Match report: Sporting Apostrophes vs One Flew Into The Keepers Net
“McInerney mumbles and Wessely tumbles in Sunday’s physical encounter”
Sunday’s full-blooded encounter with old rivals One Flew Into The Keepers Net resulted in a 8-4 reverse for the world’s most handsome football team.
Chairman Ernest Borgnine made his feelings clear at the post match press conference.
“We’ve played them four times and gifted them twelve points,” he complained, his dissatisfaction made clear by the erection protruding from his trousers. “How can a team of heroin-addled, Irn Bru-loving Jocks punish us so savagely? Heads will roll for this.”

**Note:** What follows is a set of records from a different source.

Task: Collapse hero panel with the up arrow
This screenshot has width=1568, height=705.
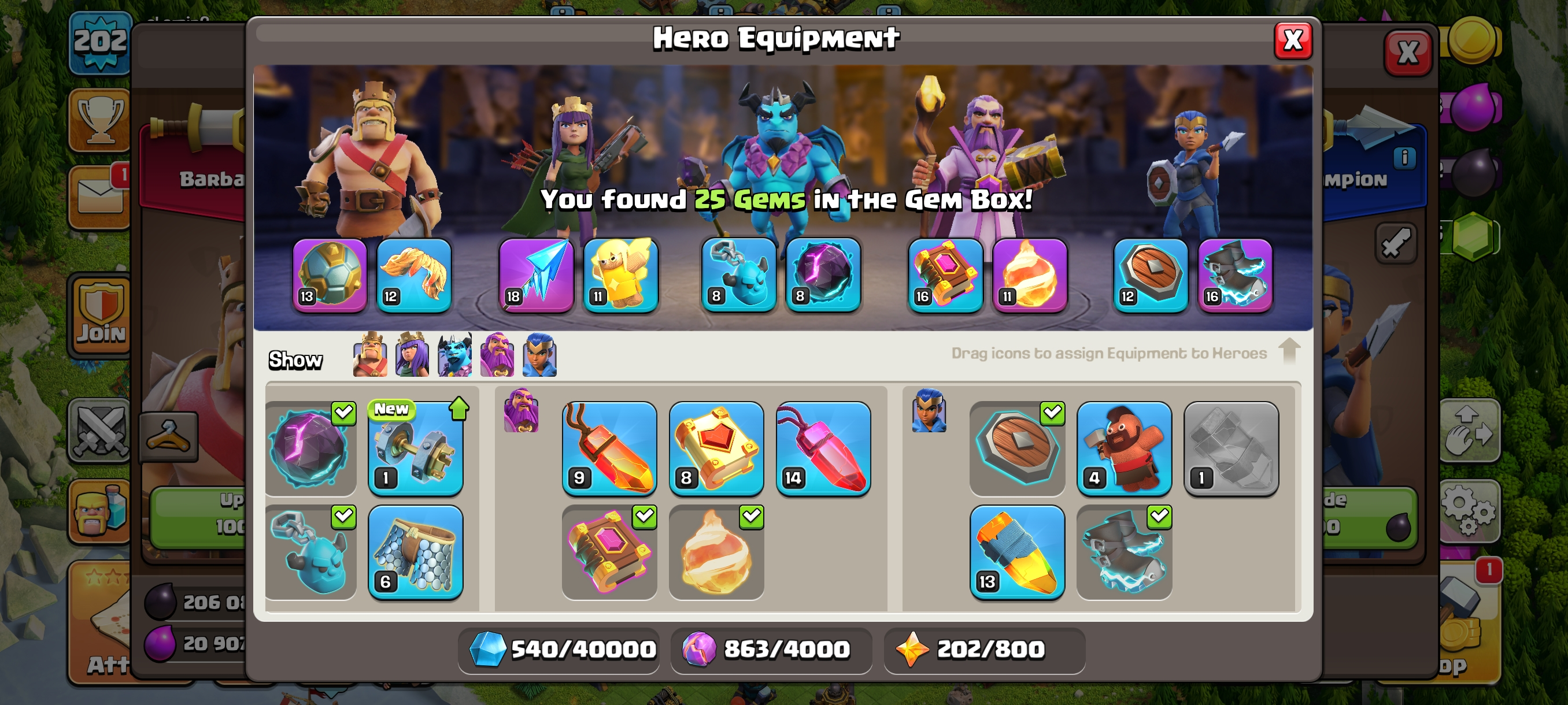Action: tap(1289, 351)
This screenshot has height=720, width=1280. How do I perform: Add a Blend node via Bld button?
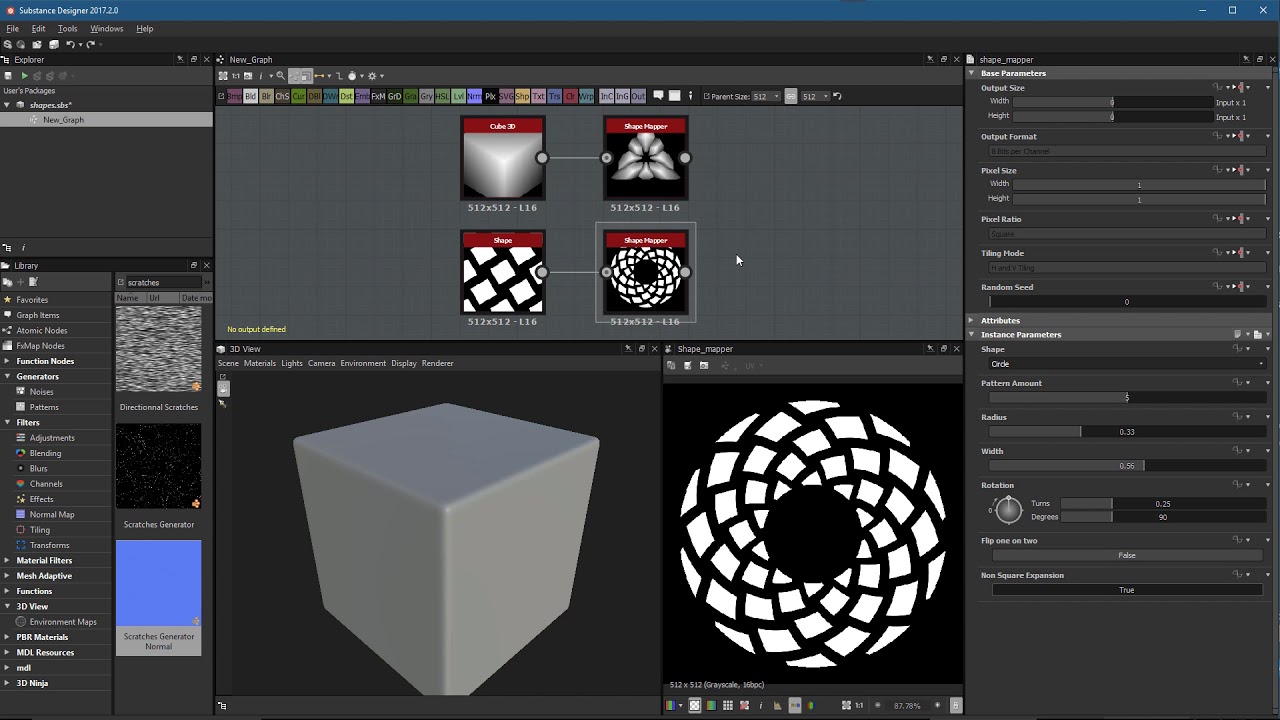[x=250, y=96]
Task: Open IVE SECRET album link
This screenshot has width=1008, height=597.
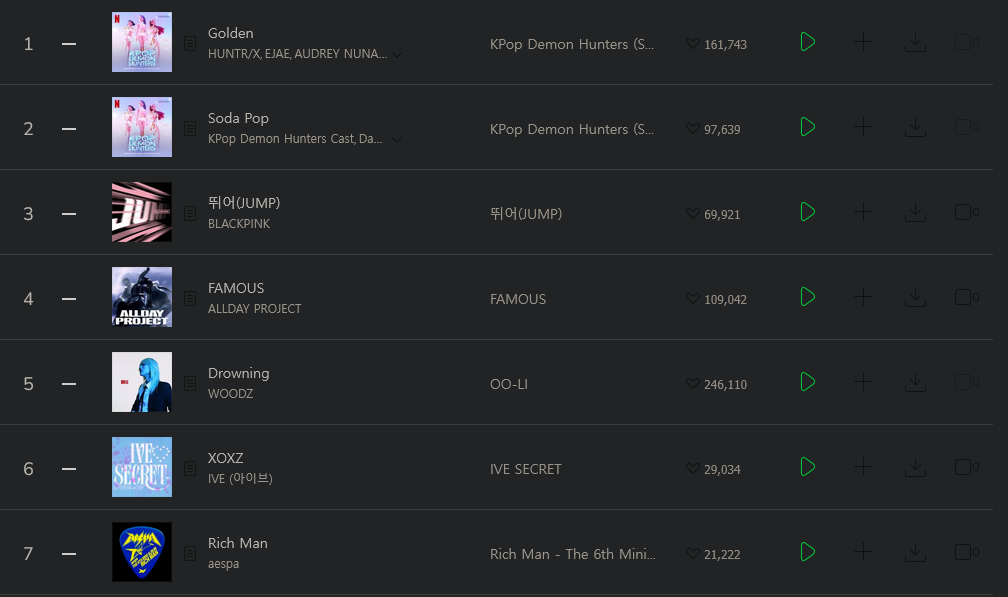Action: [x=525, y=469]
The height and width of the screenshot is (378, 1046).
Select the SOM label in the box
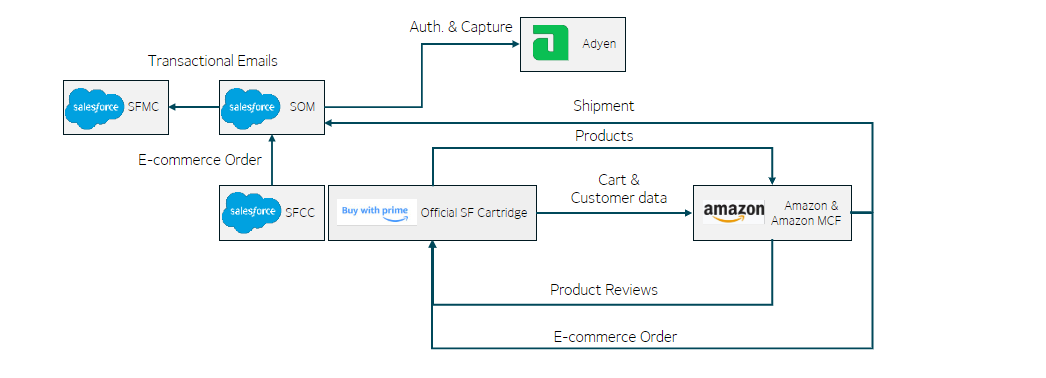tap(302, 107)
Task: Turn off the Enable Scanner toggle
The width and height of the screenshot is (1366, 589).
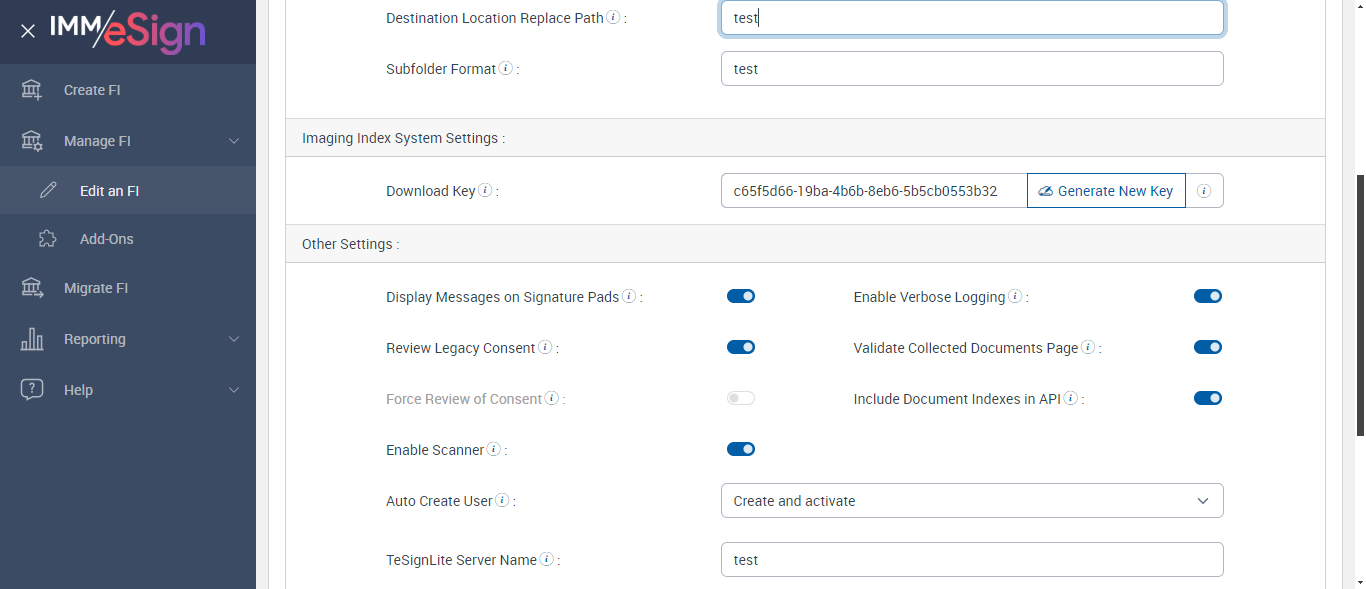Action: (741, 449)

Sporting Apostrophes fielded a predictably strong line-up, despite the absence of “terrorist” Farnsworth and “leisure time” Turner. Hawkins resumed his love affair with the sheathes, with Lissimore taking a firm grasp on the sweeper’s broom of doom. Old boy Bonell returned to the field alongside Hinceman and Wessley, creating a midfield tricycle of footballing genius. Kimberley and McInerney led from the front, a devastating combination of age and senility.
“Bum Maltesers!” exclaimed the fans in unison, as One Flew Into The Keepers Net drew first blood almost immediately.
“Ringpiece Revels!” they wept, as another onion bag violation arrived seconds later.
“Creme Eggs authored by the sphincter of a grown man!” they sobbed in astonishment, as within 90 seconds of the kick-off their beloved Super A’s were three goals down.
Angry, aroused, determined and handsome, Sporting Apostrophes responded, eager to show the sinister foreigners their superior footballing recipes. Two fine dumplings were promptly served courtesy of Wessley, as the team began to assert themselves upon the match. The jocks delivered another cruel blow, as the referee, hungry as an orphan gymnast, blew hard on his whistle, signifying the end of the first half.
Part deux – Blood and Thunder – and how! Sporting Apostrophes ran amok, chasing the pigs bladder with venom. “steamroller” Hinceman caused chaos, creating room for Wessely to supply wonderballs up top. The tired, old phrase beloved of many a television pundit – “chances make violations” – was rarely so apt. McInerney pounced, a typical poacher’s goal. Hinceman charged, rhino-like, forcing the ball into the onion bag with nothing but will power and the American Way.
A mere goal behind at one point, the smell of stalemate was almost as overpowering as eau de victoire. A string of valiant saves by Hawkins kept the team in the match, and, with Lissimore pinging the sphere like a hypnotised, tischtennis Chinaman via Kimberlely, the famous yellows delivered aplenty. However, Old Lady Tiredness waltzed with Keith Fatigue once more, as the accelerator of success was hampered by the handbrake of arse biscuits.
“Damnation!” cursed the fans, as once more, Sporting Apostrophes failed to capitalise upon the myriad chances served to them, as the game concluded with yet another stinking defeat.
With just three points from nine, the Super A’s quest for promotion takes another body blow, with a cheeky uppercut for good measure. A terrible injustice!
Score: 4-8
Squad: Bonell, Hawkins, Hinceman, Kimberley, Lissimore, McInerney, Wessely.
Goals: Hinceman (1), McInerney (1), Wessely (2).